魔弾
ルピは魔法が使えない。
魔法とは"精神"で撃ち出すもの。
"集中力"や"想像力"、"創造力"…これらの力がエネルギーを生成する。
そのエネルギーが"魔力"だ。
つまり、その力が欠如しているルピには魔法は無理。


「はぁ……
……はぁぁ…」
この世の終わりのような溜息をつく。

「どんだけ溜息つくのよ!」

俺がこんな溜息をつく理由。
転送魔法を使う場合、相手が少しでも魔法の心得があれば、簡単に魔法の補助をする事が出来る。

だが相手が魔法を操れない場合は。

「よいしょっと。
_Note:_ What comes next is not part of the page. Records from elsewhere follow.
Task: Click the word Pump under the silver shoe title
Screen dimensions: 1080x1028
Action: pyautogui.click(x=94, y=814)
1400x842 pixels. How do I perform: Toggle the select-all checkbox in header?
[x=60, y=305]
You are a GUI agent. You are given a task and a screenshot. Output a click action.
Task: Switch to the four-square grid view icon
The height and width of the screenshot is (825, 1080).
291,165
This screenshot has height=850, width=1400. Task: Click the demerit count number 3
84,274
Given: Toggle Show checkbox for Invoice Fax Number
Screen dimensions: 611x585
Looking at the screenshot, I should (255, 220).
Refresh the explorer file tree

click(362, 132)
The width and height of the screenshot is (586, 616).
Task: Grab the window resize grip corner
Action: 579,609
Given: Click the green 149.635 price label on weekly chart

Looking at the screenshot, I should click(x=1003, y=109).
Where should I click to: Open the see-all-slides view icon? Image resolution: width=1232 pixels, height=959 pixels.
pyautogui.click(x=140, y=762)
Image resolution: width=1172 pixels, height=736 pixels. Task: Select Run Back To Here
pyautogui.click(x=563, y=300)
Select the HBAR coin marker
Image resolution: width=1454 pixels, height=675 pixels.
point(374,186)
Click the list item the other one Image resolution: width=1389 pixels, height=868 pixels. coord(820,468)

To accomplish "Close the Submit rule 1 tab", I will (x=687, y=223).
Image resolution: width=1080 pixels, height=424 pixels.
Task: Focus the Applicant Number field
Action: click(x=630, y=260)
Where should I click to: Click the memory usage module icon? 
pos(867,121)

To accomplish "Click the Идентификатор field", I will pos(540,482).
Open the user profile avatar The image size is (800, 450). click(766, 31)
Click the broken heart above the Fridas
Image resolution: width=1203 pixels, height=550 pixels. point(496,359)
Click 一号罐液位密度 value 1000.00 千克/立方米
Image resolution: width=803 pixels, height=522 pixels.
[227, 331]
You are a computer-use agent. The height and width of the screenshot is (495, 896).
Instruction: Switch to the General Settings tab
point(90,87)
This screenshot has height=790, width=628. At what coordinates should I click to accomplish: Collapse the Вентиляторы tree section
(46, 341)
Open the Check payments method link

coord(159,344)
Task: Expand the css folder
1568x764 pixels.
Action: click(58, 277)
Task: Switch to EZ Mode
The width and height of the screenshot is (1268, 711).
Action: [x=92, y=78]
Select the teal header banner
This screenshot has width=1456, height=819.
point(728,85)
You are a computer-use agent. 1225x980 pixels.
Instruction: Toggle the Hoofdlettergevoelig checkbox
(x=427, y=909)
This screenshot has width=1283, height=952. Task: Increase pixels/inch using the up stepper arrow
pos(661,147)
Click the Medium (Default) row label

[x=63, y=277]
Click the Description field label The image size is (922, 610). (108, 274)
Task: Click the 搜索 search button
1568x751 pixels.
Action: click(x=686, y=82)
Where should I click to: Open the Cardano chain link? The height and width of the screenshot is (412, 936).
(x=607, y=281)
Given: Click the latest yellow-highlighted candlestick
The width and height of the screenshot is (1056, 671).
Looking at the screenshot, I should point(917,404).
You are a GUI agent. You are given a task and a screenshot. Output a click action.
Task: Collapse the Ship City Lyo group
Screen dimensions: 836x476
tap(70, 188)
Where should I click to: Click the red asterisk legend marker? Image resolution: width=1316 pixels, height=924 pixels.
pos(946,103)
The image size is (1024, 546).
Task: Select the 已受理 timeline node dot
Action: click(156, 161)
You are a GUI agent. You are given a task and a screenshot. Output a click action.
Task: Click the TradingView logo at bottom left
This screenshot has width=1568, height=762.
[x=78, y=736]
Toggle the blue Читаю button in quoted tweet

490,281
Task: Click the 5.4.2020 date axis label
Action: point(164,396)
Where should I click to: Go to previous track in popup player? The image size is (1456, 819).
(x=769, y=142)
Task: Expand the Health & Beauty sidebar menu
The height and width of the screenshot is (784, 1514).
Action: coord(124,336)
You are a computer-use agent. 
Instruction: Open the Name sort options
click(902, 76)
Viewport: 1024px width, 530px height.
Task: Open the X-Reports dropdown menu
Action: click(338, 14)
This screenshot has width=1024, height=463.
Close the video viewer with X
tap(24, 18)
」

ルピの体を抱え上げる。

彼女自身の真紅の髪よりさらに紅く真っ赤になるルピ。

「突然そんな事したら、ほら、えと…
心の準備が…」

蚊の鳴くような声でつぶやく。

そう、相手が魔力を使えない場合は。
相手の体に触れて自分の体と同時に転送させるしかない。

で、ルピがいつもリクエストするのがお姫様抱っこってわけだ。
だから別に突然って訳でも無ければ、初めてやるって訳でも無い。


「行くぞ?」

「………うん。」
リクエストした癖にいざこの状況になると毎回ルピは顔を真っ赤にする。

俺としても一刻早くこの状態から抜け出したいわけで。
転送先で厄介な事になりませんように。
切実にそう願い魔法を発動する。